* _Testo in esame_

La dipendenza affettiva (DA) è uno stato patologico nel quale la relazione di coppia viene vista, e quindi vissuta, come condizione unica, indispensabile e necessaria, per la propria esistenza.
La si può definire la conditio sine qua non al di là della quale non è possibile sopravvivere, diventando così la linfa vitale di cui quotidianamente nutrirsi.
Chi vive questo tipo di dipendenza attribuisce all’altro, oggetto d’amore, un’importanza tale da annullare sé stesso, arrivando a dare ascolto non ai propri bisogni e le proprie necessità. Tutto questo al fine di evitare di quella che possiamo definire la fobia di tali persone, in altre parole: la rottura della relazione.
Le relazioni che vengono instaurate non sono casuali, ma soddisfano il bisogno di avere a tutti i costi un rapporto duale.
L’altro, solitamente, è rappresentato da persona forte e sicura di sé e funge da specchietto per le allodole poiché il dipendente affettivo pensa al brillante futuro di protezione che potrebbe avere con questa persona, che, a sua volta, si lascia coinvolgere in questo tipo di rapporto solo perché ha bisogno di sottomettere qualcuno su cui esercitare la propria superiorità.
Quindi, il bisogno di un’altra esistenza per vivere la propria è ciò che caratterizza il soggetto dipendente affettivo: una persona che, per la mancanza del riconoscimento del suo Sé e per esistere, ha la necessità di utilizzare la volontà e la determinazione di “un Altro” che, a volte, anche non volendo, lo trascina verso un baratro di annullamento corporeo e mentale.
A volte, solo a volte, la dipendenza da qualcosa, o da qualcuno, può essere utile e positiva se è transitoria, temporanea e limitata al superamento di una difficoltà o di un gap di crisi esistenziale; ma, quando permane uno stato di immaturità psichica o non si riesce a fare a meno della funzione “contenitore” dell’oggetto-persona esterno a sé allora, prende forma un problema personale, familiare e sociale che ha bisogno dell’intervento, del sostegno e dell’aiuto di figure professionali.
Ma da dove nasce la dipendenza affettiva?
La necessità di sentirsi “uno” ha origini molto remote, nel grembo materno.
Lì facciamo l’esperienza di sentirci un tutt’uno. Fusi, accuditi, nutriti, contenuti, in simbiosi. Alla nascita creiamo un legame di attaccamento col care-giver (Bowlby), e se tale legame è soddisfacente, il genitore buono sarà interiorizzato (Winnicott) e avremo dentro di noi la presenza calda, amorevole, capace di farci tollerare la frustrazione, l’assenza, il distacco (Klein), il no (Bion).

* _Voci fornite_
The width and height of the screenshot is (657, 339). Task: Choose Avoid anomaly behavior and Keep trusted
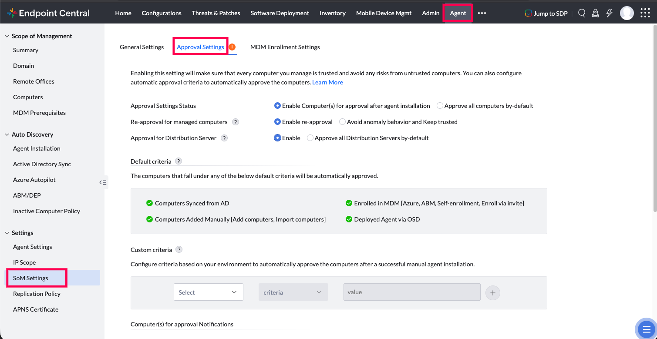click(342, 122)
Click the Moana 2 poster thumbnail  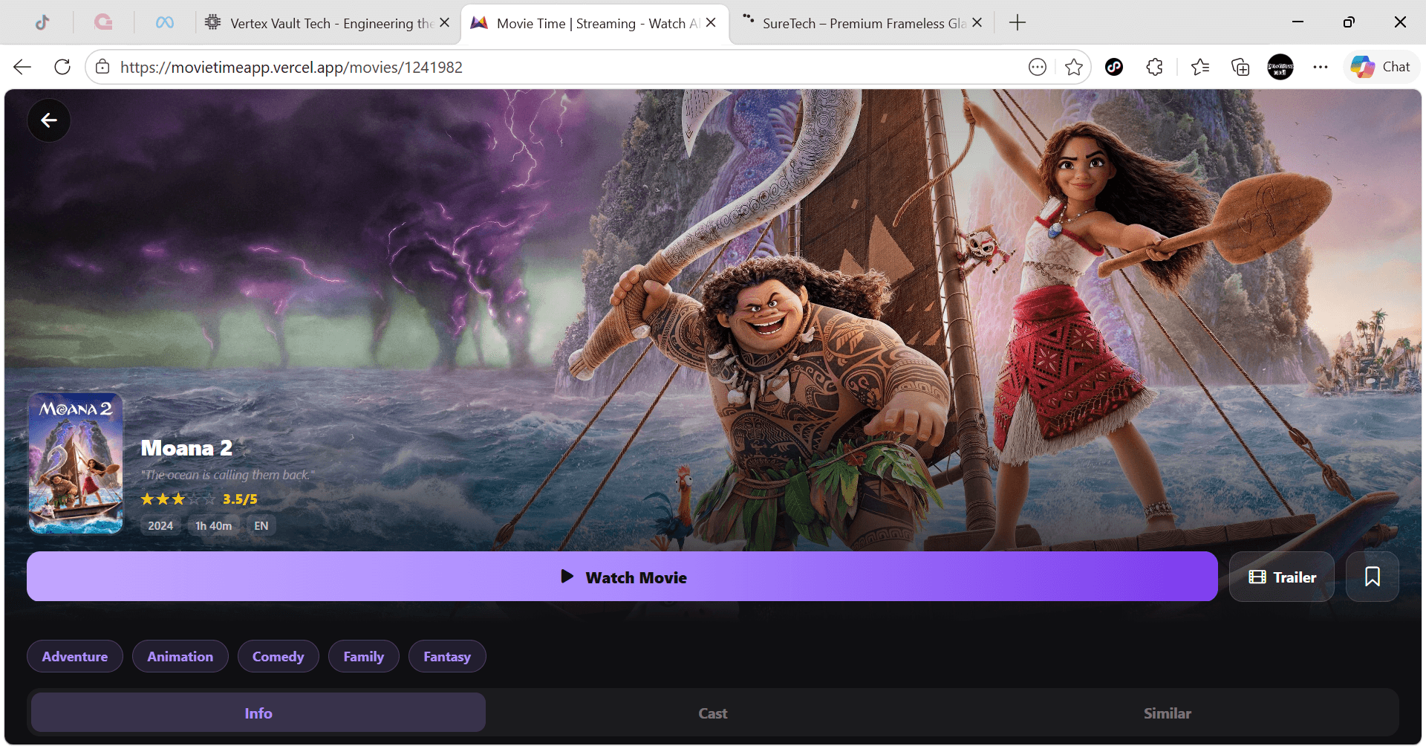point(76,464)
...
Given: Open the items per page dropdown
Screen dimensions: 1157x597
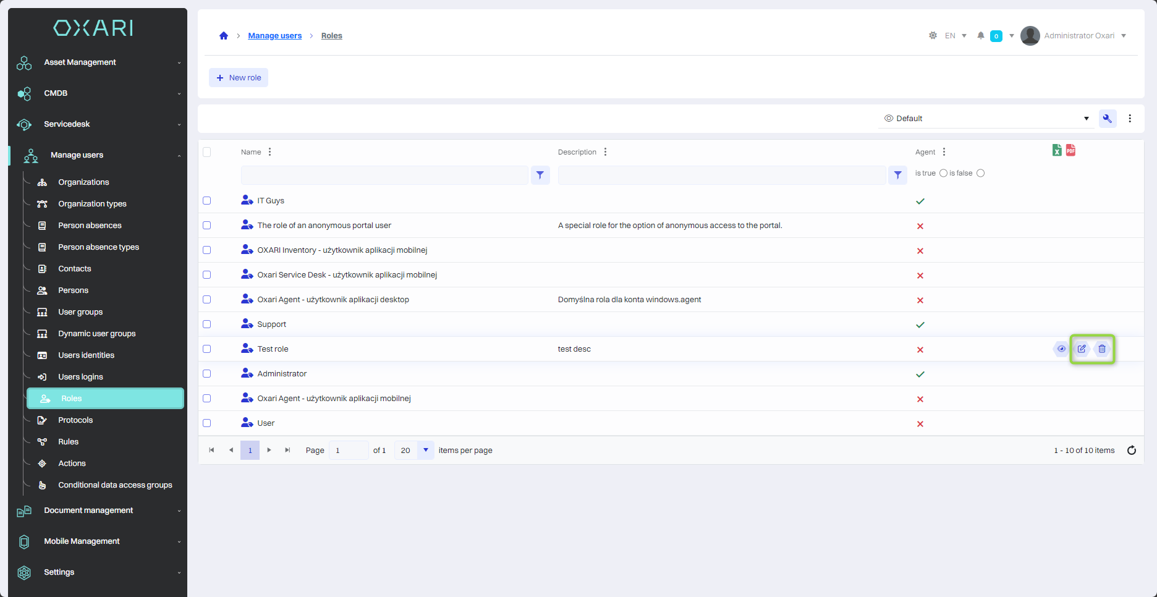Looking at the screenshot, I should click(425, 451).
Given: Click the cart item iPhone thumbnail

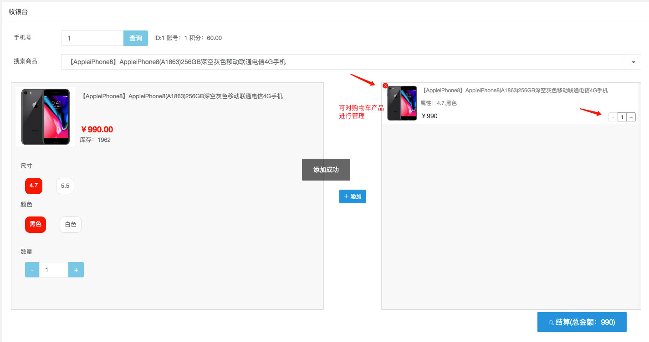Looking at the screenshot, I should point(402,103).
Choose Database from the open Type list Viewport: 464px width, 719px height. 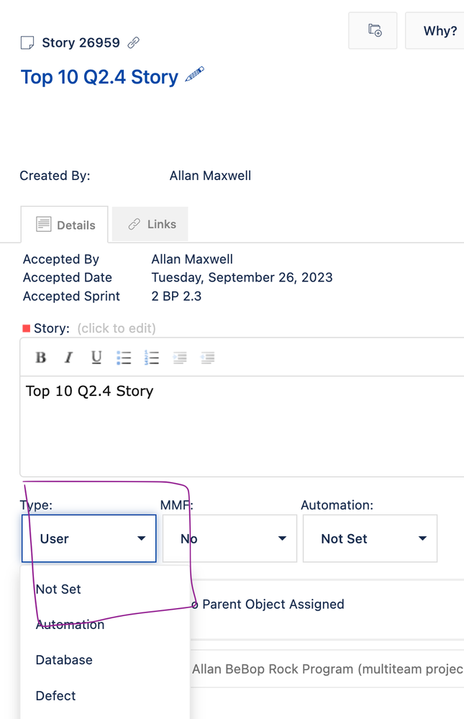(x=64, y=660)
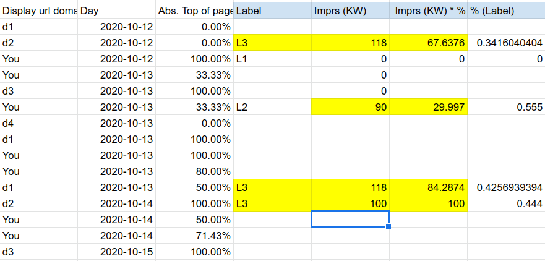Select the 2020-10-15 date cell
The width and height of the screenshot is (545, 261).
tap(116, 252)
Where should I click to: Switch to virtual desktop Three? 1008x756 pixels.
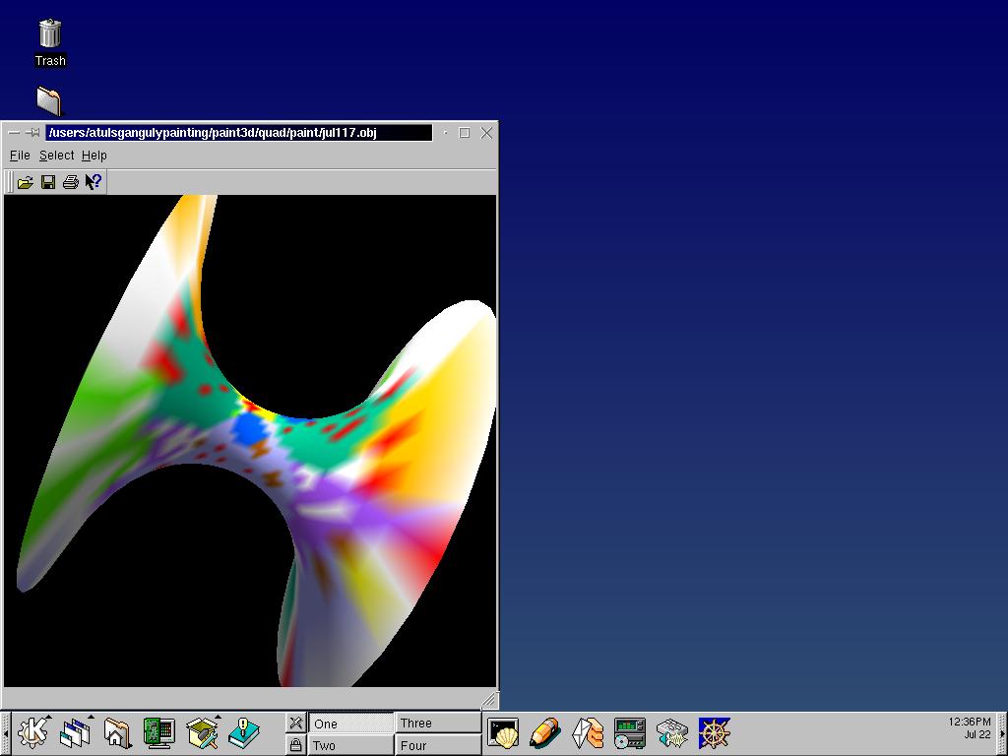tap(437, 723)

* _Consegna_
Trascrivi senza alcuna modifica il passo del testo sulla dipendenza affettiva che comincia con "L’altro, solitamente, è" e finisce con "corporeo e mentale.". Le voci fornite sono materiale a sé stante, distinto dal testo sulla dipendenza affettiva.

* _Soluzione_
L’altro, solitamente, è rappresentato da persona forte e sicura di sé e funge da specchietto per le allodole poiché il dipendente affettivo pensa al brillante futuro di protezione che potrebbe avere con questa persona, che, a sua volta, si lascia coinvolgere in questo tipo di rapporto solo perché ha bisogno di sottomettere qualcuno su cui esercitare la propria superiorità.
Quindi, il bisogno di un’altra esistenza per vivere la propria è ciò che caratterizza il soggetto dipendente affettivo: una persona che, per la mancanza del riconoscimento del suo Sé e per esistere, ha la necessità di utilizzare la volontà e la determinazione di “un Altro” che, a volte, anche non volendo, lo trascina verso un baratro di annullamento corporeo e mentale.